En términos teóricos, el paradigma del gobierno abierto hace énfasis en los sistemas informáticos que promueven las tecnologías de la información y la comunicación (TIC), no sólo porque funciona como herramienta anticorrupción, también amplía las capacidades humanas, amplifica la opinión de los ciudadanos, disminuye las dificultades administrativas aportando valor en la calidad de los bienes o servicios prestados por la organización. Ahora pensemos en un ejemplo aplicado. Imagínese que usted está en la dirección de una organización que gestiona refugios para madres solteras y necesita un nuevo local1 con relativa urgencia. Lo primero será que la institución revise su inventario inmobiliario, que no siempre existe en formato digital. Ahora bien, en el caso de que la institución no cuente con dicha propiedad, se abren dos caminos: comprar una o buscar dentro del inventario de inmuebles del Estado. ¡Oh, sorpresa! No existe tal cosa, mucho menos sistematizada y organizada por características: ubicación, terreno, edificado, metros cuadrados, habitaciones, normativa municipal,2 etcétera.

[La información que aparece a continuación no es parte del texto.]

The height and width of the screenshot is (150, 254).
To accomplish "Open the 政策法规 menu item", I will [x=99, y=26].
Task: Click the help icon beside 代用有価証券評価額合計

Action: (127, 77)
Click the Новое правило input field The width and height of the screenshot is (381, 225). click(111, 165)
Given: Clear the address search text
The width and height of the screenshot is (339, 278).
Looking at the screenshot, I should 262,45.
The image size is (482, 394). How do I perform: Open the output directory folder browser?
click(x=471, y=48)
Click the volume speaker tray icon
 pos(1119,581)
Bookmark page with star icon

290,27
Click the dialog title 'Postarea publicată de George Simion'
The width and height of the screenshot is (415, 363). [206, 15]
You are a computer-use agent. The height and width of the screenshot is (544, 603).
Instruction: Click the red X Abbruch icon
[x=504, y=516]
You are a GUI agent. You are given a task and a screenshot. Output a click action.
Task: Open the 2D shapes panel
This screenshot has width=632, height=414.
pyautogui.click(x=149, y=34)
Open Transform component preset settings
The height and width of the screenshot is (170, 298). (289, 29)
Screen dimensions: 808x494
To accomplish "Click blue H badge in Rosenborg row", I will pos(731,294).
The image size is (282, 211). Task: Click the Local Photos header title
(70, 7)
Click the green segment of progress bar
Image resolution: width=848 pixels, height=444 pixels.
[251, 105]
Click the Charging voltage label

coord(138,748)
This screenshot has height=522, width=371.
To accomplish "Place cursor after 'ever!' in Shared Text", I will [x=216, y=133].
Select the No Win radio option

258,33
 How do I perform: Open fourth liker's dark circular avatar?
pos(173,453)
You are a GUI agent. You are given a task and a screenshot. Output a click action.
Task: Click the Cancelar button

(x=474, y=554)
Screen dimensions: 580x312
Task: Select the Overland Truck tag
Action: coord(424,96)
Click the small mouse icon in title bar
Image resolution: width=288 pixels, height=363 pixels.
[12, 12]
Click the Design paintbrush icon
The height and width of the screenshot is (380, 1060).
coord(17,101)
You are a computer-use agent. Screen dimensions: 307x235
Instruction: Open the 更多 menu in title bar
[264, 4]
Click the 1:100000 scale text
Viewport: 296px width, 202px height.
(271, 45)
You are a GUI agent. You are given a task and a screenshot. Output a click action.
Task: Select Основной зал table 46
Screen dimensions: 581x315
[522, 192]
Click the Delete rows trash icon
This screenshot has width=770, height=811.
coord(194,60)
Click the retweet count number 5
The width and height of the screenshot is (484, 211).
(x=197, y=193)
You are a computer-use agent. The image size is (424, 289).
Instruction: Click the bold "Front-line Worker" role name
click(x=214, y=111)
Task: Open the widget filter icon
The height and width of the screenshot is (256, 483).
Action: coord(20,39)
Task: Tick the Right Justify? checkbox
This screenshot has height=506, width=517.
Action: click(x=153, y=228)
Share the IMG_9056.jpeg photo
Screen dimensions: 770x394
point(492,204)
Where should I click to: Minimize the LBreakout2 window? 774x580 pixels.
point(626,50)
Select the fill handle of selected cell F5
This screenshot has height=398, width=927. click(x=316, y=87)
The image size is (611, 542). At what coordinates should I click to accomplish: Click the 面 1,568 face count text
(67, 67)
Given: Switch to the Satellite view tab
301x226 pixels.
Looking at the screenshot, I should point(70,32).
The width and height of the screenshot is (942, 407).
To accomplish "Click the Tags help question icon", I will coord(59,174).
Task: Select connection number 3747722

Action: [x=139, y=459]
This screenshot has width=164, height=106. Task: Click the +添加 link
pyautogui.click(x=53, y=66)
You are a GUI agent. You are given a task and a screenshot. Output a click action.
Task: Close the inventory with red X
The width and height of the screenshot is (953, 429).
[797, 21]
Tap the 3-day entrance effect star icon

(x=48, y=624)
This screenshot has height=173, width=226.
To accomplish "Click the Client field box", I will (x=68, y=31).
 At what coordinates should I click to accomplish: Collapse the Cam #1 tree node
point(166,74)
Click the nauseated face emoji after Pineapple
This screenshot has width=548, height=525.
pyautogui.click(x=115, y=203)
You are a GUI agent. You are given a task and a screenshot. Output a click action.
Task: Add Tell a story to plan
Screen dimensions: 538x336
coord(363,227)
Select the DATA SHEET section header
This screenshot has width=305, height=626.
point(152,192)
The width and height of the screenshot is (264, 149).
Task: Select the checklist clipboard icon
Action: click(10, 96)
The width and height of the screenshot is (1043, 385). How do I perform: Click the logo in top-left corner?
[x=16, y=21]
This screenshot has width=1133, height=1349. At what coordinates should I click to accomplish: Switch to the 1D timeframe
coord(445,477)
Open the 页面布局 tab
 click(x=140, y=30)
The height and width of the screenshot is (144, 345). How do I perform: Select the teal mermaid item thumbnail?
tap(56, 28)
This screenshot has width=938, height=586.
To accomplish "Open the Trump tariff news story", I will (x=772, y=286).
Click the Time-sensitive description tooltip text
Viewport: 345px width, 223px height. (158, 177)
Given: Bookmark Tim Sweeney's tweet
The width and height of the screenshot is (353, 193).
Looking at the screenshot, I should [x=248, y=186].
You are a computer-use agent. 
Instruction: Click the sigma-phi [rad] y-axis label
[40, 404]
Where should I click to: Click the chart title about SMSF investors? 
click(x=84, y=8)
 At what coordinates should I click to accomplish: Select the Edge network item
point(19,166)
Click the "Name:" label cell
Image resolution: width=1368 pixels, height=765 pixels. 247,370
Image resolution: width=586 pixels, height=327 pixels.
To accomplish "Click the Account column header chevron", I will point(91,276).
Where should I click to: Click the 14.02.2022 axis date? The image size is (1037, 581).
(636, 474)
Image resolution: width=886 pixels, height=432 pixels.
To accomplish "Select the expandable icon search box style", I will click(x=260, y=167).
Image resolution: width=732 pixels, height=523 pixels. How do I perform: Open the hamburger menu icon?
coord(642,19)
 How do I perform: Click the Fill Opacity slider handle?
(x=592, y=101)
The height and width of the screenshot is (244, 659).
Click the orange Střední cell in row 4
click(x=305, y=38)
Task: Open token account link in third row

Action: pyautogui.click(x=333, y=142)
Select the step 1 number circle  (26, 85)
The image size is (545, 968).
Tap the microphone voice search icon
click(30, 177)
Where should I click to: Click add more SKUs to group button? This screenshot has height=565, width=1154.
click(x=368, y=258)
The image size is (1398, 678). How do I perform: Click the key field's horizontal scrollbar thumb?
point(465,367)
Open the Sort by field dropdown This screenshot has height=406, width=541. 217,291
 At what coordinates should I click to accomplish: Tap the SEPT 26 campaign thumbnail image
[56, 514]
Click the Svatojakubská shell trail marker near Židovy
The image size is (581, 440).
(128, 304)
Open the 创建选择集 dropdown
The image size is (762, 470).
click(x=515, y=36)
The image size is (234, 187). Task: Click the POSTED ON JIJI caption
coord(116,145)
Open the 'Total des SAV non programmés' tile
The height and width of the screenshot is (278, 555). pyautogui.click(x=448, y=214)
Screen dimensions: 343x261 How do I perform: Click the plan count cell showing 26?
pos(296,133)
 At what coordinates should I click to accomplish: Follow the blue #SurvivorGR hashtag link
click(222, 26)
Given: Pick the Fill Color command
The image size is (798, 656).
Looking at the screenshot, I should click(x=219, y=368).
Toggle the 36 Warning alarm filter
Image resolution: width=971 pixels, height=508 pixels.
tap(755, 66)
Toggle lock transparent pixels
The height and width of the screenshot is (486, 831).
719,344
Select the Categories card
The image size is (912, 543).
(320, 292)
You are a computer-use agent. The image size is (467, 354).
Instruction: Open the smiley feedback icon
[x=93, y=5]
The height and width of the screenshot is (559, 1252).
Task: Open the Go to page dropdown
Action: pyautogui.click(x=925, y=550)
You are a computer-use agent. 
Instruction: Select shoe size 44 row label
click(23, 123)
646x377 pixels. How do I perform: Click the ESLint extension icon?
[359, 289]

En consecuencia, si una de las decenas de instituciones públicas tuviera un inmueble sin uso para ceder, para saberlo deberíamos realizar tantas solicitudes como instituciones existen. A esto se suma que se sometería a la voluntad de dicha institución liberar esta información. El punto está en comprender que el sistema de información no sólo es control y registro: las TIC permiten potenciar el procesamiento y difusión a partir de mecanismos de transparencia.
El sistema tiene incorporada la autopreservación de los procedimientos que siempre se usaron, los derechos de los funcionarios, los políticos, etcétera. La incorporación de reformas estructurales a nivel organizacional apoyadas en desarrollos de las TIC volcaría la taba hacia lo verdaderamente relevante, a saber, lograr los objetivos planteados para la institución.
Angel Carrasco y Joaquín Zarucki son licenciados en Ciencia Política.